RSS

Neil Crookes

Learnings and Teachings on Web Application Development & CakePHP

Jan

30

CakePHP Site Search with Yahoo! BOSS

A complete turnkey solution for integrating Yahoo! BOSS powered site search functionality into your CakePHP application.

Share and Enjoy:

  • Digg
  • del.icio.us
  • StumbleUpon
  • Technorati
  • Slashdot

Providing the ability for users to search your whole site for information is pretty damn important.

You can build your own search functionality by searching your database, but as the number of datatypes or tables in your db increases, and their relationships get more complex, the harder this is to do, and it’s even harder to do well.

An alternative is something like Lucene, but is there not a better solution, easier to implement? Of course there is.

What you need is a search functionality with the search and ranking technology of search a search engine, but with results restricted to your own site and ideally without having to include sponsored links or any branding or anything like that.

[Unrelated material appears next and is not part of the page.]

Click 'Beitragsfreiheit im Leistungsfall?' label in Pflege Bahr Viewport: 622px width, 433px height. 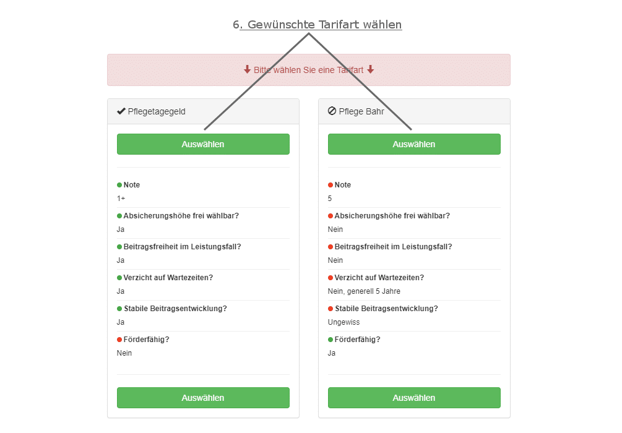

What you need to do is Build your Own Search Service.

Well, actually, you don’t, because Yahoo! has done it for you!

BOSS (Build your Own Search Service) is Yahoo!’s open search web services platform. The goal of BOSS is simple: to foster innovation in the search industry. Developers, start- ups, and large Internet companies can use BOSS to build and launch web-scale search products that utilize the entire Yahoo! Search index. BOSS gives you access to Yahoo!’s investments in crawling and indexing, ranking and relevancy algorithms, and powerful infrastructure. By combining your unique assets and ideas with our search technology assets, BOSS is a platform for the next generation of search innovation, serving hundreds of millions of users across the Web.

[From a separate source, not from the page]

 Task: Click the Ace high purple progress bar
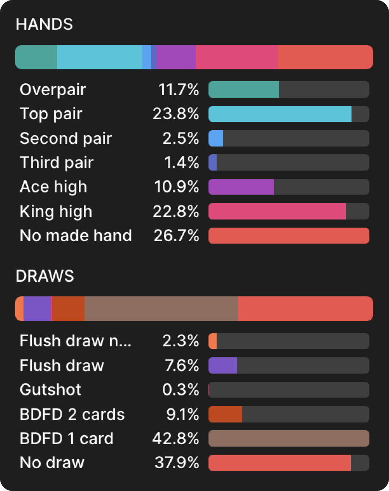(x=241, y=187)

So, that’s the hard part covered, the next step is integrating it into your CakePHP application. The good news is, I’ve done this for you as well.

I’ve written a CakePHP datasource for the Yahoo! BOSS service that uses CakePHP’s built-in HttpSocket class to make requests and provides both web search and spelling suggestion functionality.

The web search can be limited to one or more sites, and the results contain key terms related to the result.

The other cool things is it can easily be used in conjunction with custom paginateCount and paginate model methods to make use of CakePHP’s buit-in pagination controller logic and helpers.

The datasource itself, and all the files you need to integrate the functionality into your site are available on my github account, the files are:

  • app/config/database.php
    Merge with your existing database.php file.
  • app/config/routes.php
    Merge with your existing routes.php file. Gives you nice urls like http://domain.com/search/<term>
  • app/controllers/searches_controller.php
    Contains the results() action
  • app/models/datasources/yahoo_boss_source.php
    Where the magic (it’s pretty simple actually) happens
  • app/models/search.php
    Calls methods in the datasource
  • app/views/searches/results.ctp
    Search results view

So, to add it to your app:

  1. Copy the files into your app
  2. Register for a Yahoo! developer app ID
  3. Add it to your the yahooBoss config array in app/config/database.php
  4. Set the value of the ‘sites’ key in the config array to your own site

As follows:

var $yahooBoss = array(
  'datasource' => 'yahoo_boss',
  'sites' => 'http://your.site.here',
  'app_id' => 'your_app_id_here',
);

Now point browser to http://your.site.here/search

See it in action. It’s configured to search http://www.neilcrookes.com. Try a search for CakePHP and to try the spelling suggestion, try searching for CakePHO. Note, I’ve hidden the key terms in the search results, but you can view source to see what they look like.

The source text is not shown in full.